Close stdin/out after child is forked

Testcase:

{ sleep 1; yes | head -n99999; } | strace -o/dev/null sh -c 'exec <&-; sleep 9'

The writer (head) will be able to perform writes to write end of the pipe.
With strace call removed, head will immediately get SIGPIPE.

This change fixes this: now writer immediately gets SIGPIPE with strace too.

* strace.c (startup_child): Close stdin/out and reopen them to /dev/null.

Signed-off-by: Denys Vlasenko <dvlasenk@redhat.com>
This commit is contained in:
Denys Vlasenko
2016-02-08 14:52:32 +01:00
parent 7469e252fa
commit c9f85b3876

View File

@ -1353,6 +1353,27 @@ startup_child(char **argv)
* to create a genuine separate stack and execute on it.
*/
}
/*
* A case where straced process is part of a pipe:
* { sleep 1; yes | head -n99999; } | strace -o/dev/null sh -c 'exec <&-; sleep 9'
* If strace won't close its fd#0, closing it in tracee is not enough:
* the pipe is still open, it has a reader. Thus, "head" will not get its
* SIGPIPE at once, on the first write.

**DIRECTION A:**
Convert the part of the listing below that opens with the line containing "Image resolution: width=1456 pixels, height=819 pixels. What do" and closes with the line containing "center [489, 86]." into a Markdown table with the columns Row and Line. Number each row and leave out blank lines.

**ENTRIES PROVIDED:**
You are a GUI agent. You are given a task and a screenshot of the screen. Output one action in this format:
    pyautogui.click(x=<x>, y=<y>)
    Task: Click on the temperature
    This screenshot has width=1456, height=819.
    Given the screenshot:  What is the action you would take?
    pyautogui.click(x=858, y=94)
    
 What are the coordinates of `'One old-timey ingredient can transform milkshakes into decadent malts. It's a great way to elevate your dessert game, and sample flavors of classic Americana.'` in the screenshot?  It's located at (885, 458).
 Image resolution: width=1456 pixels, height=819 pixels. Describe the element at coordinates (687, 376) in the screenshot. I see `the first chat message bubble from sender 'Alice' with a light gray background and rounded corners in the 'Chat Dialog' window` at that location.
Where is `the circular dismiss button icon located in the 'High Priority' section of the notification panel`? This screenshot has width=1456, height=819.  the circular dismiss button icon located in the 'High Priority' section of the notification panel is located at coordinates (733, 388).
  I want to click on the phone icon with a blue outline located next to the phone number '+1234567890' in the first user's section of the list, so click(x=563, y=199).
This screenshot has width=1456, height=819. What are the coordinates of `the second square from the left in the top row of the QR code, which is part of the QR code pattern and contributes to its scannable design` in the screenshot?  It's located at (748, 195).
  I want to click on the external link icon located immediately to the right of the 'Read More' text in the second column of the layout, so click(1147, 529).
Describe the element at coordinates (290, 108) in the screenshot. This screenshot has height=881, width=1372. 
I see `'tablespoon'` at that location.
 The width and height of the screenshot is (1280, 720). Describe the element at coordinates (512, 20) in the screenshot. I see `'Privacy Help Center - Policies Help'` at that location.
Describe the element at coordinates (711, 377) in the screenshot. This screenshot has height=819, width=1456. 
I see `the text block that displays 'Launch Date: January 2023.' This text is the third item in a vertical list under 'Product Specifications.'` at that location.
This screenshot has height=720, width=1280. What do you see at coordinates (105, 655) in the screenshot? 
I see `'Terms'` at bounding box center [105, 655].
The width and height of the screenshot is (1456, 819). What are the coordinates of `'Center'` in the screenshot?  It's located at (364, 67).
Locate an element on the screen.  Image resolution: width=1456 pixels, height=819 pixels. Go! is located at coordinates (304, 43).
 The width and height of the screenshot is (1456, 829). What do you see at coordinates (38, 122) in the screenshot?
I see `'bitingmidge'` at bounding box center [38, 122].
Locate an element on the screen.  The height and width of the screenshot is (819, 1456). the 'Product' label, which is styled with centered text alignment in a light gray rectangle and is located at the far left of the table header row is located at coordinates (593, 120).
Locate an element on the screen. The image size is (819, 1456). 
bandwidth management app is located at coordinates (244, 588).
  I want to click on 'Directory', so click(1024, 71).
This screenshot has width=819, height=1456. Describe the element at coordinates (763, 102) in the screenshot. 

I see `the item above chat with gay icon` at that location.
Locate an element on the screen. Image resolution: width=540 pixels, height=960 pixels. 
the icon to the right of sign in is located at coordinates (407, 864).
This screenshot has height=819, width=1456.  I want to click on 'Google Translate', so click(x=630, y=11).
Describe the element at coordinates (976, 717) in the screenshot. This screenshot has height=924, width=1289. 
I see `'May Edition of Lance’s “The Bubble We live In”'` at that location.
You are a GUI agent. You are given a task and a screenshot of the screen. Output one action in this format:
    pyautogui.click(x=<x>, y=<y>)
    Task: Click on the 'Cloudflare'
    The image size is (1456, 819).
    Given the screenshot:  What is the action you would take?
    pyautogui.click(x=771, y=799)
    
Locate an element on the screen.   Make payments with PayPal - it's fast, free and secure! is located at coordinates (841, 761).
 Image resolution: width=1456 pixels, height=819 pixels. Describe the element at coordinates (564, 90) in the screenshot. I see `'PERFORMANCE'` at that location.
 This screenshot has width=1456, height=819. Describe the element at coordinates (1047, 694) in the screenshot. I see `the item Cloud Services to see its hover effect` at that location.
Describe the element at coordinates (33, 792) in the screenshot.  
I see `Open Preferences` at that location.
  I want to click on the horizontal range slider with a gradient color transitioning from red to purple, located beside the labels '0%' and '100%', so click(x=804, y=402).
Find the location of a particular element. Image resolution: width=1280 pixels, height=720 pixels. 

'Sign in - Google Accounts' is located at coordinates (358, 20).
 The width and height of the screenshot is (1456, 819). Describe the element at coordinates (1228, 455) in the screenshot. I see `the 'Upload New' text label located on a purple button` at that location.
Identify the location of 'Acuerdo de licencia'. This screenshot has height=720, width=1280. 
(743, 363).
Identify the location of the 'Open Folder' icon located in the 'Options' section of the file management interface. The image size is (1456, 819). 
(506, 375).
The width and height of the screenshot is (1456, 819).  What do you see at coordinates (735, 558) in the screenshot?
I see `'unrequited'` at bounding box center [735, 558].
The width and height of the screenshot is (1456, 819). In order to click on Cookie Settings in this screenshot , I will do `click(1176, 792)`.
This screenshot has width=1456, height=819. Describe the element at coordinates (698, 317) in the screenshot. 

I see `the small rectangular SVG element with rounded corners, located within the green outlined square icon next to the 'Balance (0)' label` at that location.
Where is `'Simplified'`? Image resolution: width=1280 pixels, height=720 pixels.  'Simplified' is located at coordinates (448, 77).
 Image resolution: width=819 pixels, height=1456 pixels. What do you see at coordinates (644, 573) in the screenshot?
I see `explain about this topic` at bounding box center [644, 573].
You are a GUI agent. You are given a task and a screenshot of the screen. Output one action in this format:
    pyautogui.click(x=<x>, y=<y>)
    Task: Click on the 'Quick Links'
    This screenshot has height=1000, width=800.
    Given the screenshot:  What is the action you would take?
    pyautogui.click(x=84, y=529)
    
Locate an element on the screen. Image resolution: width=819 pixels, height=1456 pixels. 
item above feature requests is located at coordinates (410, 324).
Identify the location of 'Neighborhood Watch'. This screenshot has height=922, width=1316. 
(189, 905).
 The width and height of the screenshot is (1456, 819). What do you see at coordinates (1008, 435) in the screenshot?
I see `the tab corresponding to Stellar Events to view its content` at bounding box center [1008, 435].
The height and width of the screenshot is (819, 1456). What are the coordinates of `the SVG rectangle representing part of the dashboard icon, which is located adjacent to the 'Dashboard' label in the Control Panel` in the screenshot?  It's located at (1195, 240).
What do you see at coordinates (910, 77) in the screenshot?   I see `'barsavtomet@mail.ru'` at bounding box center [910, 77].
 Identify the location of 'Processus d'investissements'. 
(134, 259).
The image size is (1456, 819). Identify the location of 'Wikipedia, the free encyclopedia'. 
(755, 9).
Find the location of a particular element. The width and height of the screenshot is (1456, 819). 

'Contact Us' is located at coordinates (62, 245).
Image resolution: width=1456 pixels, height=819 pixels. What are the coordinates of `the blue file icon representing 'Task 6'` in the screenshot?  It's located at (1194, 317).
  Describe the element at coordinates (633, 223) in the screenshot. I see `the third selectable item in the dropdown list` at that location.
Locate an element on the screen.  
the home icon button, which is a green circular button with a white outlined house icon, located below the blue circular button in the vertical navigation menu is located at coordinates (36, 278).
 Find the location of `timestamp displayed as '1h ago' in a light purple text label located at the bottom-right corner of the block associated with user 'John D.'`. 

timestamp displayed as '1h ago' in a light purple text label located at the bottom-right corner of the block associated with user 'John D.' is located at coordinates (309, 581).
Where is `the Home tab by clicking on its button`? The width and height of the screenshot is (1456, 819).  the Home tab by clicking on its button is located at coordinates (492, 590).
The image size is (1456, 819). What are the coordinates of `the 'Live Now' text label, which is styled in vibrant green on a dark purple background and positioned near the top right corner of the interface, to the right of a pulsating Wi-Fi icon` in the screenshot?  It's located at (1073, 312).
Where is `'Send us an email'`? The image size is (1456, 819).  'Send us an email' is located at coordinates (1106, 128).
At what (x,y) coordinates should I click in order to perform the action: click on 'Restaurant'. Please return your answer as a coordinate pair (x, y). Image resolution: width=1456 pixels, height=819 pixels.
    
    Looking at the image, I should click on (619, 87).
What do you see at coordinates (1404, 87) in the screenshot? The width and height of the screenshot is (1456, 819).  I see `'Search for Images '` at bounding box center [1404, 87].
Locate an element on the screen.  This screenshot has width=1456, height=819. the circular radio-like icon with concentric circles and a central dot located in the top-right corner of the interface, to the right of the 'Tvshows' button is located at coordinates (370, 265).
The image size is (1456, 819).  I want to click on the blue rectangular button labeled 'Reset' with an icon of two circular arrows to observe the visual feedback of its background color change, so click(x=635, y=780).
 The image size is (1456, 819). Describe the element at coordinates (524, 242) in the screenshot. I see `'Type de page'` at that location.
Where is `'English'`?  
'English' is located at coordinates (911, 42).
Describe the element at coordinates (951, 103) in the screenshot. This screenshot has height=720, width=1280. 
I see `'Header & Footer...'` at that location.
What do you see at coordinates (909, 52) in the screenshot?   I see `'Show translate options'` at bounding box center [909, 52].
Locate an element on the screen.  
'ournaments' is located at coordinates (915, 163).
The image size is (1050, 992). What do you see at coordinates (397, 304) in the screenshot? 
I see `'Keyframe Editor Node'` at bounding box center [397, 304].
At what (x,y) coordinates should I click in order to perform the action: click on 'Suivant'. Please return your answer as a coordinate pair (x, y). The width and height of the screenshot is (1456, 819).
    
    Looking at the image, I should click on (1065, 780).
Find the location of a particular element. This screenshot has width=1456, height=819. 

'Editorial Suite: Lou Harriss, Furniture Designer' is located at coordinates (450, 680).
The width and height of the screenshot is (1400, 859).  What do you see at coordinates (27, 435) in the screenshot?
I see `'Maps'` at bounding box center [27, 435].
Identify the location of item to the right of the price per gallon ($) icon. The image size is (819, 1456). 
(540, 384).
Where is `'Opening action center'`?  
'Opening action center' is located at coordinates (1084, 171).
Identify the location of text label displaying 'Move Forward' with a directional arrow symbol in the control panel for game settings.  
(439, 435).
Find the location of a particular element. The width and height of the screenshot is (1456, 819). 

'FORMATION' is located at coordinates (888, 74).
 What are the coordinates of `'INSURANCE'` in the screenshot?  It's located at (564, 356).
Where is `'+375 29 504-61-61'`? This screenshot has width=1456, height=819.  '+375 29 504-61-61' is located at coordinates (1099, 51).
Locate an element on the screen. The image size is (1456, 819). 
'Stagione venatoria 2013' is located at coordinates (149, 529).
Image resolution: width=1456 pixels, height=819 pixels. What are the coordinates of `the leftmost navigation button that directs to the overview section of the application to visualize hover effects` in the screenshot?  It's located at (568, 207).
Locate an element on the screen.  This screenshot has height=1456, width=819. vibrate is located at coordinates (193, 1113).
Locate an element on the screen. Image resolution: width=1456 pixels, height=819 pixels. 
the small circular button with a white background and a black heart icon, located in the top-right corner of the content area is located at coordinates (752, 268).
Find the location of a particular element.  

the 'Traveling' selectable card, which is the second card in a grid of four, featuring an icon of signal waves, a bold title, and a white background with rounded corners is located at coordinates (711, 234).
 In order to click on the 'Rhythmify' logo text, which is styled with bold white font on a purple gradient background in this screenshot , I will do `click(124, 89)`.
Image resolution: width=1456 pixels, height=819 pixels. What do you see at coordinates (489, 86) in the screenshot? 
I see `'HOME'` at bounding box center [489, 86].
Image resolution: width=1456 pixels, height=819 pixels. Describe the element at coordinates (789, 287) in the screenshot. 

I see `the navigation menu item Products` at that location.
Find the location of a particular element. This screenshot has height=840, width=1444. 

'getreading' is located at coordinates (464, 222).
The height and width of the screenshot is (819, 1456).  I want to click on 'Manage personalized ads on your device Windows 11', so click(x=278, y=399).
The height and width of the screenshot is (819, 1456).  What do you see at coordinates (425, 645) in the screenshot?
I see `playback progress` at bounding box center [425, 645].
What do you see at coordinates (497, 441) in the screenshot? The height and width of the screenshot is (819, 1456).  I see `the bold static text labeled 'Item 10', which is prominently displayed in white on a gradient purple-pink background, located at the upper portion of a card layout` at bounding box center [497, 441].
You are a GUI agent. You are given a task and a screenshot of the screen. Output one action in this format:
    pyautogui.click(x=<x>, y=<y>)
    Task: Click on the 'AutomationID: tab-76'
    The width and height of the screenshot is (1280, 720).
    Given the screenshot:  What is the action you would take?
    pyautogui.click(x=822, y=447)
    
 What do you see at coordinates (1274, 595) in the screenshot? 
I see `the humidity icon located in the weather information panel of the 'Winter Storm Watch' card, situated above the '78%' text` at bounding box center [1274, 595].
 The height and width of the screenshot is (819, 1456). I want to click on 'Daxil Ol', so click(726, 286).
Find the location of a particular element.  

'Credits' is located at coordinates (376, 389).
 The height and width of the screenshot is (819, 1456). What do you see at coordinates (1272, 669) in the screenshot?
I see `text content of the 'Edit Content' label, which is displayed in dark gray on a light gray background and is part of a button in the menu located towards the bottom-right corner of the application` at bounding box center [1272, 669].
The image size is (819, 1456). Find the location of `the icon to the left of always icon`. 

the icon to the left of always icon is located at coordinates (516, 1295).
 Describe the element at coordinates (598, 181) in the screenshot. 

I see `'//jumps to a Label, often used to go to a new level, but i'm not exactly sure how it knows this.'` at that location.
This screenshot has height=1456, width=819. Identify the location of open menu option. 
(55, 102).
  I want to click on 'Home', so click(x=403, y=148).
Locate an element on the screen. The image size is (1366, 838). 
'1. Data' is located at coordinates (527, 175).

**DIRECTION B:**
Copy out, word for word, the part of the strace commit message above that opens with the words "Close stdin/out after" and closes with "of the pipe.".

**FINISHED ANSWER A:**
| Row | Line |
|---|---|
| 1 | Image resolution: width=1456 pixels, height=819 pixels. What do you see at coordinates (489, 86) in the screenshot?  |
| 2 | I see `'HOME'` at bounding box center [489, 86]. |

**FINISHED ANSWER B:**
Close stdin/out after child is forked

Testcase:

{ sleep 1; yes | head -n99999; } | strace -o/dev/null sh -c 'exec <&-; sleep 9'

The writer (head) will be able to perform writes to write end of the pipe.